"Limerence is often mistaken for love because it carries emotional intensity without emotional grounding. It feels urgent, consuming, and meaningful, even when there is little real relational contact. People experiencing limerence often describe a powerful sense of certainty: This matters. This person matters. This connection is important. That conviction can be deeply confusing, particularly when the relationship itself is ambiguous, inconsistent, or largely imagined."
"Psychologically, limerence is not sustained by intimacy. It is sustained by uncertainty. When access to another person is intermittent, the nervous system becomes sensitised. Small signals are amplified. Meaning is assigned where clarity is absent. Desire fills the space that mutuality would normally occupy. Intensity is not evidence of depth, but the mind frequently treats it as such. Strong feeling is interpreted as truth. Longing is confused with compatibility. The absence of reciprocity can paradoxically strengthen attachment rather than weaken it."
Limerence produces intense, consuming feelings that lack emotional grounding and can be mistaken for love. The state creates a powerful conviction that a person or connection matters, even when relational contact is minimal, ambiguous, or inconsistent.
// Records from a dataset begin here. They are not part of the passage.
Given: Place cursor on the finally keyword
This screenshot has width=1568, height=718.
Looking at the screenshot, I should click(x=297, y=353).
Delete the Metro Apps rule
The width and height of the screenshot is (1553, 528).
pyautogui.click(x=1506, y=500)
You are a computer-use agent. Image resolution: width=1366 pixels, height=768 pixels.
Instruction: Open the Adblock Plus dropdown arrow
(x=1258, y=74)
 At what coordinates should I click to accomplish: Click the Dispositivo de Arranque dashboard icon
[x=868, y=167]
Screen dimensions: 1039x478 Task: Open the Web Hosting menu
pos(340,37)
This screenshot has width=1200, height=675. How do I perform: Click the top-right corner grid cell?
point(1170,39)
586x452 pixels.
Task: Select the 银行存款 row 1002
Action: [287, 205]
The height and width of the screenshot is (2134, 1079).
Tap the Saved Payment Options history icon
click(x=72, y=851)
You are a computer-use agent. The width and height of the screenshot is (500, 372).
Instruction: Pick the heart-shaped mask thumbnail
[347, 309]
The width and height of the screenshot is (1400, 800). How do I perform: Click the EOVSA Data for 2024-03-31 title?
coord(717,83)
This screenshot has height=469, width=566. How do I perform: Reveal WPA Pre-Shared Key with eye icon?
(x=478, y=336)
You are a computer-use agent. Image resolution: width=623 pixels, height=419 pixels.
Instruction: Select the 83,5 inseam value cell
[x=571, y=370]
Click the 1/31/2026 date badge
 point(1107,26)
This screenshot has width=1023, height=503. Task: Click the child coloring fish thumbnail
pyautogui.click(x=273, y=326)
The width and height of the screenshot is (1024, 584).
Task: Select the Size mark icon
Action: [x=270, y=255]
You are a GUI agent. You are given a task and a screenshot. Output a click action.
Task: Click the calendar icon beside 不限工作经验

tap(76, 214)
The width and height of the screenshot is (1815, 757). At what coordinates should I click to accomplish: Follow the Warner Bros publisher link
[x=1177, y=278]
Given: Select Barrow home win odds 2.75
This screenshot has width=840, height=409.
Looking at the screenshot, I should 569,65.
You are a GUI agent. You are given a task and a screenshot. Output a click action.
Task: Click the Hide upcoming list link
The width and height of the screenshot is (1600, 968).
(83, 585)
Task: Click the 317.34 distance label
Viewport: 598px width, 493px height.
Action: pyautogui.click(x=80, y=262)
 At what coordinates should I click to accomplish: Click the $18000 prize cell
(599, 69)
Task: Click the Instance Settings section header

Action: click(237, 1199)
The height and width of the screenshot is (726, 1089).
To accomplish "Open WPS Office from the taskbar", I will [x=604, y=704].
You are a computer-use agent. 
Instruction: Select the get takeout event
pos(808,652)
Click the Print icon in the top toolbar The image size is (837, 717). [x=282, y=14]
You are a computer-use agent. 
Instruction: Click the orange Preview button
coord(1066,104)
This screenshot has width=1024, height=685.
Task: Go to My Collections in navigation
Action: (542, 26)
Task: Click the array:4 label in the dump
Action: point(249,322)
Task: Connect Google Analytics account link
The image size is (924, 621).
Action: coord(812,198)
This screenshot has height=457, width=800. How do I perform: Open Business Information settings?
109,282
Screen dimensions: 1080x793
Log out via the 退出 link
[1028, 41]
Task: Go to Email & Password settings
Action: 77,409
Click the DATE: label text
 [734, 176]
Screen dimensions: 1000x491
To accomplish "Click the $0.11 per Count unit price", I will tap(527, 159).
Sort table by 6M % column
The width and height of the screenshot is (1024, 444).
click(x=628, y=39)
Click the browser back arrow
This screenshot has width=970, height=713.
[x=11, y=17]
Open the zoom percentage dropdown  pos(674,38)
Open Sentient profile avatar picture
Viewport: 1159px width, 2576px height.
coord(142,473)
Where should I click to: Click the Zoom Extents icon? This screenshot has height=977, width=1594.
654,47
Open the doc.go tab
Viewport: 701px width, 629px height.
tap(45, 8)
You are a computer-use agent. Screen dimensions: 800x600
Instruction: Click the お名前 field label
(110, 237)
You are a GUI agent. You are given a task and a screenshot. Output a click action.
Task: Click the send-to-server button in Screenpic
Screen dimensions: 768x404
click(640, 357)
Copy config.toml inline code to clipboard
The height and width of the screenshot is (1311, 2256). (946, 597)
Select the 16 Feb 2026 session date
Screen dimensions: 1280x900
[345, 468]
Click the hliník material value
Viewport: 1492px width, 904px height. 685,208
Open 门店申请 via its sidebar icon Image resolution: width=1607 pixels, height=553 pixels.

The driving mechanism is uncertainty rather than intimacy: intermittent access sensitizes the nervous system, amplifies small signals, and fills absence of clarity with meaning and desire. Strong intensity is often misread as depth or compatibility, and lack of reciprocity can paradoxically strengthen attachment. Early attachment vulnerabilities make uncertainty familiar and compelling. Naming limerence reduces shame and enables targeted treatment and regulation strategies.